Re: Very very large scale Solr Deployment = how to do (Expert Question)?

Posted by François Schiettecatte <fs...@gmail.com>.

You might also want to look at the heritrix crawler too:

	http://crawler.archive.org/

I have written three crawlers in the past, all for RSS feeds, it is not easy. Happy to provide tips and help if you want to go down that route.

François

On Apr 8, 2011, at 1:53 AM, Andrea Campi wrote:

> On Fri, Apr 8, 2011 at 6:23 AM, Jens Mueller <su...@googlemail.com>wrote:
> 
>> Hello all,
>> 
>> thanks for your generous help.
>> 
>> I think I now know everything:  (What I want to do is to build a web
>> crawler
>> and index the documents found). I will start with the setup as suggested by
>> 
>> 
> Write a web crawler from scratch is... ambitious.
> Have you looked at Nutch (http://nutch.apache.org/)?  It uses Solr for
> indexing, it may help you get a head start.
> If you've never used Hadoop before it may take some getting used to, but I
> have helped a customer implement it and helped a couple of their devs
> (medium-seniority) get up to speed, and it didn't take them too long to get
> used to it.
> 
> Andrea

Re: Very very large scale Solr Deployment = how to do (Expert Question)?

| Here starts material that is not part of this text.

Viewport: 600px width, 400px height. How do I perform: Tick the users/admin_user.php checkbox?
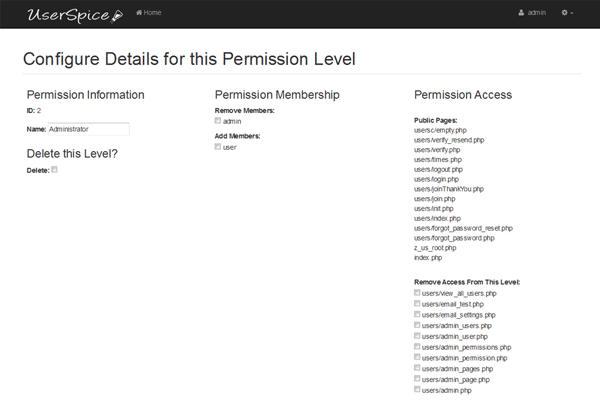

Posted by Andrea Campi <an...@zephirworks.com>.

On Fri, Apr 8, 2011 at 6:23 AM, Jens Mueller <su...@googlemail.com>wrote:

> Hello all,
>
> thanks for your generous help.
>
> I think I now know everything:  (What I want to do is to build a web
> crawler
> and index the documents found). I will start with the setup as suggested by
>
>
Write a web crawler from scratch is... ambitious.
Have you looked at Nutch (http://nutch.apache.org/)?  It uses Solr for
indexing, it may help you get a head start.
If you've never used Hadoop before it may take some getting used to, but I
have helped a customer implement it and helped a couple of their devs
(medium-seniority) get up to speed, and it didn't take them too long to get
used to it.

Andrea

Re: Very very large scale Solr Deployment = how to do (Expert Question)?

Posted by Jens Mueller <su...@googlemail.com>.

Hello all,

thanks for your generous help.

I think I now know everything:  (What I want to do is to build a web crawler
and index the documents found). I will start with the setup as suggested by
Ephraim (Several sharded masters, each with at least one slave for reads and
some aggregators for querying). This is only a prototype to learn more...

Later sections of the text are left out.